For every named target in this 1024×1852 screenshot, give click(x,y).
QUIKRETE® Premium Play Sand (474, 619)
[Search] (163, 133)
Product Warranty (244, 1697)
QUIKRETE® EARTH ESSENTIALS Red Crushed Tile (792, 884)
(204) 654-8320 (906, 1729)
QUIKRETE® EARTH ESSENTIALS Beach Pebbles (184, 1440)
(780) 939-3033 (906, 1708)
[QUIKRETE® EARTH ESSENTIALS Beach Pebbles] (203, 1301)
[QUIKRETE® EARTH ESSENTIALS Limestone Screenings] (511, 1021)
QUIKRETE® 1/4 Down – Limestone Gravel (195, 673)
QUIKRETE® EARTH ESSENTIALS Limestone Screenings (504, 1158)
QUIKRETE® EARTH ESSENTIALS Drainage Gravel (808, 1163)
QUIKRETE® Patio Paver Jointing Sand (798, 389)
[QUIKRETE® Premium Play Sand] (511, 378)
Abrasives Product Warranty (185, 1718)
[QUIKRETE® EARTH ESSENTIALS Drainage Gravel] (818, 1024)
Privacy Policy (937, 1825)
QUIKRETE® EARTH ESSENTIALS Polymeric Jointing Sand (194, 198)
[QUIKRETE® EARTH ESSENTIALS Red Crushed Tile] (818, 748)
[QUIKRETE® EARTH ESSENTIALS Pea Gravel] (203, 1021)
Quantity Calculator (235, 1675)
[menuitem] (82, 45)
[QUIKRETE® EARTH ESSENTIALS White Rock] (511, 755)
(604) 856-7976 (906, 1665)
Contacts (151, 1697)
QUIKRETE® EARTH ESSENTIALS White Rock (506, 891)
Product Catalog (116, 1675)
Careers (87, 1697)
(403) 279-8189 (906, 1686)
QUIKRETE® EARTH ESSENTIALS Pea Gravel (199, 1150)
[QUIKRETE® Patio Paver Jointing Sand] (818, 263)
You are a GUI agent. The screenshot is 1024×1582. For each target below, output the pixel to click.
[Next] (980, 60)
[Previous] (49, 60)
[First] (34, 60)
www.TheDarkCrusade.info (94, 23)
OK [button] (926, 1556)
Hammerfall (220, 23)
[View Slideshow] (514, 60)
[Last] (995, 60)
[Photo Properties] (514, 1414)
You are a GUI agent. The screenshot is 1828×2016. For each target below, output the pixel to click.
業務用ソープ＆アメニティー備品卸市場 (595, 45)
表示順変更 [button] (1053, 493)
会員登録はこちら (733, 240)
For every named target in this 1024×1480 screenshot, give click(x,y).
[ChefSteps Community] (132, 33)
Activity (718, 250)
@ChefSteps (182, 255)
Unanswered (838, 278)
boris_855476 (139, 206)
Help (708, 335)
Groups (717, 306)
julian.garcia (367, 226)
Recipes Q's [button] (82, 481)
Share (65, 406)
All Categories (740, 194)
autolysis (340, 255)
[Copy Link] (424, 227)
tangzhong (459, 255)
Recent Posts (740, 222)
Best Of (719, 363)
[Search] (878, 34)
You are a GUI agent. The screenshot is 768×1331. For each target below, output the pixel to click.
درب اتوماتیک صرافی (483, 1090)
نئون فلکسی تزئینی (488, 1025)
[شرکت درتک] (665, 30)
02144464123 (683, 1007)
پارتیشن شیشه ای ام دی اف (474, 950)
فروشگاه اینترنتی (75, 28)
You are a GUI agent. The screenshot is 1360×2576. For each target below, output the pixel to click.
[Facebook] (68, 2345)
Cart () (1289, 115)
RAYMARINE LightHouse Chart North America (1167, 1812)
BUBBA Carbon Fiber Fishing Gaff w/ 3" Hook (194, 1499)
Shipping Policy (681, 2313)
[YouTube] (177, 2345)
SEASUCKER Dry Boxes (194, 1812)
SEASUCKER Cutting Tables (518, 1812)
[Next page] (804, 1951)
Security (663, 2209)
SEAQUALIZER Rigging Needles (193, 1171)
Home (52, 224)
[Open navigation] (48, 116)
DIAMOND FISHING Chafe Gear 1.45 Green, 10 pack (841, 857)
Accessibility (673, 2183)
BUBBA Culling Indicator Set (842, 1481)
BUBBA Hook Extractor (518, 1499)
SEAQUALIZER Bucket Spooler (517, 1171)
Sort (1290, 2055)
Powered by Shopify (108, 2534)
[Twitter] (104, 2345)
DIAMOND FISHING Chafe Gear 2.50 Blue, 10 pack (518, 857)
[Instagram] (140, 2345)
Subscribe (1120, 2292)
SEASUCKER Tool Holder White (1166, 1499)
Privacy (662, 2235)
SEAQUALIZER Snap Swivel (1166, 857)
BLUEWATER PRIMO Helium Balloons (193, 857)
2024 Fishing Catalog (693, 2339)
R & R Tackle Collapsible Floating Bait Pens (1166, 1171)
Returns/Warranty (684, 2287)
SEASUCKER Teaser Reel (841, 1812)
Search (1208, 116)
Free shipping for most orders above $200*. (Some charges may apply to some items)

» EXERCISE DETAILS: Leaving no line out, return the data above verbatim.

» RESULT OF THE TASK:
For every named target in this 1024×1852 screenshot, give click(x,y).
QUIKRETE® Premium Play Sand (474, 619)
[Search] (163, 133)
Product Warranty (244, 1697)
QUIKRETE® EARTH ESSENTIALS Red Crushed Tile (792, 884)
(204) 654-8320 (906, 1729)
QUIKRETE® EARTH ESSENTIALS Beach Pebbles (184, 1440)
(780) 939-3033 (906, 1708)
[QUIKRETE® EARTH ESSENTIALS Beach Pebbles] (203, 1301)
[QUIKRETE® EARTH ESSENTIALS Limestone Screenings] (511, 1021)
QUIKRETE® 1/4 Down – Limestone Gravel (195, 673)
QUIKRETE® EARTH ESSENTIALS Limestone Screenings (504, 1158)
QUIKRETE® EARTH ESSENTIALS Drainage Gravel (808, 1163)
QUIKRETE® Patio Paver Jointing Sand (798, 389)
[QUIKRETE® Premium Play Sand] (511, 378)
Abrasives Product Warranty (185, 1718)
[QUIKRETE® EARTH ESSENTIALS Drainage Gravel] (818, 1024)
Privacy Policy (937, 1825)
QUIKRETE® EARTH ESSENTIALS Polymeric Jointing Sand (194, 198)
[QUIKRETE® EARTH ESSENTIALS Red Crushed Tile] (818, 748)
[QUIKRETE® EARTH ESSENTIALS Pea Gravel] (203, 1021)
Quantity Calculator (235, 1675)
[menuitem] (82, 45)
[QUIKRETE® EARTH ESSENTIALS White Rock] (511, 755)
(604) 856-7976 (906, 1665)
Contacts (151, 1697)
QUIKRETE® EARTH ESSENTIALS White Rock (506, 891)
Product Catalog (116, 1675)
Careers (87, 1697)
(403) 279-8189 (906, 1686)
QUIKRETE® EARTH ESSENTIALS Pea Gravel (199, 1150)
[QUIKRETE® Patio Paver Jointing Sand] (818, 263)
You are a GUI agent. The screenshot is 1024×1582. For each target below, output the pixel to click.
[Next] (980, 60)
[Previous] (49, 60)
[First] (34, 60)
www.TheDarkCrusade.info (94, 23)
OK [button] (926, 1556)
Hammerfall (220, 23)
[View Slideshow] (514, 60)
[Last] (995, 60)
[Photo Properties] (514, 1414)
You are a GUI agent. The screenshot is 1828×2016. For each target below, output the pixel to click.
業務用ソープ＆アメニティー備品卸市場 (595, 45)
表示順変更 [button] (1053, 493)
会員登録はこちら (733, 240)
For every named target in this 1024×1480 screenshot, give click(x,y).
[ChefSteps Community] (132, 33)
Activity (718, 250)
@ChefSteps (182, 255)
Unanswered (838, 278)
boris_855476 (139, 206)
Help (708, 335)
Groups (717, 306)
julian.garcia (367, 226)
Recipes Q's [button] (82, 481)
Share (65, 406)
All Categories (740, 194)
autolysis (340, 255)
[Copy Link] (424, 227)
tangzhong (459, 255)
Recent Posts (740, 222)
Best Of (719, 363)
[Search] (878, 34)
You are a GUI agent. The screenshot is 768×1331. For each target below, output the pixel to click.
درب اتوماتیک صرافی (483, 1090)
نئون فلکسی تزئینی (488, 1025)
[شرکت درتک] (665, 30)
02144464123 (683, 1007)
پارتیشن شیشه ای ام دی اف (474, 950)
فروشگاه اینترنتی (75, 28)
You are a GUI agent. The screenshot is 1360×2576. For each target below, output the pixel to click.
[Facebook] (68, 2345)
Cart () (1289, 115)
RAYMARINE LightHouse Chart North America (1167, 1812)
BUBBA Carbon Fiber Fishing Gaff w/ 3" Hook (194, 1499)
Shipping Policy (681, 2313)
[YouTube] (177, 2345)
SEASUCKER Dry Boxes (194, 1812)
SEASUCKER Cutting Tables (518, 1812)
[Next page] (804, 1951)
Security (663, 2209)
SEAQUALIZER Rigging Needles (193, 1171)
Home (52, 224)
[Open navigation] (48, 116)
DIAMOND FISHING Chafe Gear 1.45 Green, 10 pack (841, 857)
Accessibility (673, 2183)
BUBBA Culling Indicator Set (842, 1481)
BUBBA Hook Extractor (518, 1499)
SEAQUALIZER Bucket Spooler (517, 1171)
Sort (1290, 2055)
Powered by Shopify (108, 2534)
[Twitter] (104, 2345)
DIAMOND FISHING Chafe Gear 2.50 Blue, 10 pack (518, 857)
[Instagram] (140, 2345)
Subscribe (1120, 2292)
SEASUCKER Tool Holder White (1166, 1499)
Privacy (662, 2235)
SEAQUALIZER Snap Swivel (1166, 857)
BLUEWATER PRIMO Helium Balloons (193, 857)
2024 Fishing Catalog (693, 2339)
R & R Tackle Collapsible Floating Bait Pens (1166, 1171)
Returns/Warranty (684, 2287)
SEASUCKER Teaser Reel (841, 1812)
Search (1208, 116)
Free shipping for most orders above $200*. (Some charges may apply to some items)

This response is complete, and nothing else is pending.